Work required.
The entries underneath need to be duplicated exactly, with none omitted.

(Input material Opens)

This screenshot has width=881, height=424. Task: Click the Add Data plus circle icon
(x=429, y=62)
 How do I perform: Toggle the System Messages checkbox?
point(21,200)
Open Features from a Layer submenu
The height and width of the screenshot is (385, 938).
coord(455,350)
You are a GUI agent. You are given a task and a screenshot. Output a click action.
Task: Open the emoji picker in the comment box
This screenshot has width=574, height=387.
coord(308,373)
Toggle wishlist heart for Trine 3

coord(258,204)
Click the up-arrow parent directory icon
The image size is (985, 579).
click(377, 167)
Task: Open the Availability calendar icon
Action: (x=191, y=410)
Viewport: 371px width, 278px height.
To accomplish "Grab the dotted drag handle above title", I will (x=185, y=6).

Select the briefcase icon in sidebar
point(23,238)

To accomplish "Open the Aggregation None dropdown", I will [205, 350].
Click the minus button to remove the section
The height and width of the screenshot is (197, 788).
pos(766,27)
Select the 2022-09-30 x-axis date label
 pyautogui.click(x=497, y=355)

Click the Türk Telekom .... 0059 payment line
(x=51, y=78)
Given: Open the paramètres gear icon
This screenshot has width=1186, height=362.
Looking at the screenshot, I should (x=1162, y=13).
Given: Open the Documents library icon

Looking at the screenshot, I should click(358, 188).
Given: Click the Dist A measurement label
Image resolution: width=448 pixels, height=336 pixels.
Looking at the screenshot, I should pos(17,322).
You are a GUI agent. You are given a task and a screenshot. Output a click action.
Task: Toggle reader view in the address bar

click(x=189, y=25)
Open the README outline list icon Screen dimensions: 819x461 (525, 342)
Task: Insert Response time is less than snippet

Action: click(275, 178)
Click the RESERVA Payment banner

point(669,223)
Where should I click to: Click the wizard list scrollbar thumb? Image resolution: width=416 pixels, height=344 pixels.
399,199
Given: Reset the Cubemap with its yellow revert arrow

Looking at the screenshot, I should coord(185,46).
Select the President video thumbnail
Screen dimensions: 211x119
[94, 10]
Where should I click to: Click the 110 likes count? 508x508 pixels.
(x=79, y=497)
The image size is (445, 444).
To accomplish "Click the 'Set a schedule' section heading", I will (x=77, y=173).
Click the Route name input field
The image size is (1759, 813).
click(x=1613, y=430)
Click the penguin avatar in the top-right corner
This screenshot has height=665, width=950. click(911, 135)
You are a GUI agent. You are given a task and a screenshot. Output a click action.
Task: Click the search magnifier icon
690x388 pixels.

(Input material Closes)

Answer to this exercise.
This screenshot has width=881, height=424. Task: Click the Add Data plus circle icon
(x=429, y=62)
 How do I perform: Toggle the System Messages checkbox?
point(21,200)
Open Features from a Layer submenu
The height and width of the screenshot is (385, 938).
coord(455,350)
You are a GUI agent. You are given a task and a screenshot. Output a click action.
Task: Open the emoji picker in the comment box
This screenshot has width=574, height=387.
coord(308,373)
Toggle wishlist heart for Trine 3

coord(258,204)
Click the up-arrow parent directory icon
The image size is (985, 579).
click(377, 167)
Task: Open the Availability calendar icon
Action: (x=191, y=410)
Viewport: 371px width, 278px height.
To accomplish "Grab the dotted drag handle above title", I will (x=185, y=6).

Select the briefcase icon in sidebar
point(23,238)

To accomplish "Open the Aggregation None dropdown", I will [205, 350].
Click the minus button to remove the section
The height and width of the screenshot is (197, 788).
pos(766,27)
Select the 2022-09-30 x-axis date label
 pyautogui.click(x=497, y=355)

Click the Türk Telekom .... 0059 payment line
(x=51, y=78)
Given: Open the paramètres gear icon
This screenshot has width=1186, height=362.
Looking at the screenshot, I should (x=1162, y=13).
Given: Open the Documents library icon

Looking at the screenshot, I should click(358, 188).
Given: Click the Dist A measurement label
Image resolution: width=448 pixels, height=336 pixels.
Looking at the screenshot, I should pos(17,322).
You are a GUI agent. You are given a task and a screenshot. Output a click action.
Task: Toggle reader view in the address bar

click(x=189, y=25)
Open the README outline list icon Screen dimensions: 819x461 (525, 342)
Task: Insert Response time is less than snippet

Action: click(275, 178)
Click the RESERVA Payment banner

point(669,223)
Where should I click to: Click the wizard list scrollbar thumb? Image resolution: width=416 pixels, height=344 pixels.
399,199
Given: Reset the Cubemap with its yellow revert arrow

Looking at the screenshot, I should coord(185,46).
Select the President video thumbnail
Screen dimensions: 211x119
[94, 10]
Where should I click to: Click the 110 likes count? 508x508 pixels.
(x=79, y=497)
The image size is (445, 444).
To accomplish "Click the 'Set a schedule' section heading", I will (x=77, y=173).
Click the Route name input field
The image size is (1759, 813).
click(x=1613, y=430)
Click the penguin avatar in the top-right corner
This screenshot has height=665, width=950. click(911, 135)
You are a GUI agent. You are given a task and a screenshot. Output a click action.
Task: Click the search magnifier icon
690x388 pixels.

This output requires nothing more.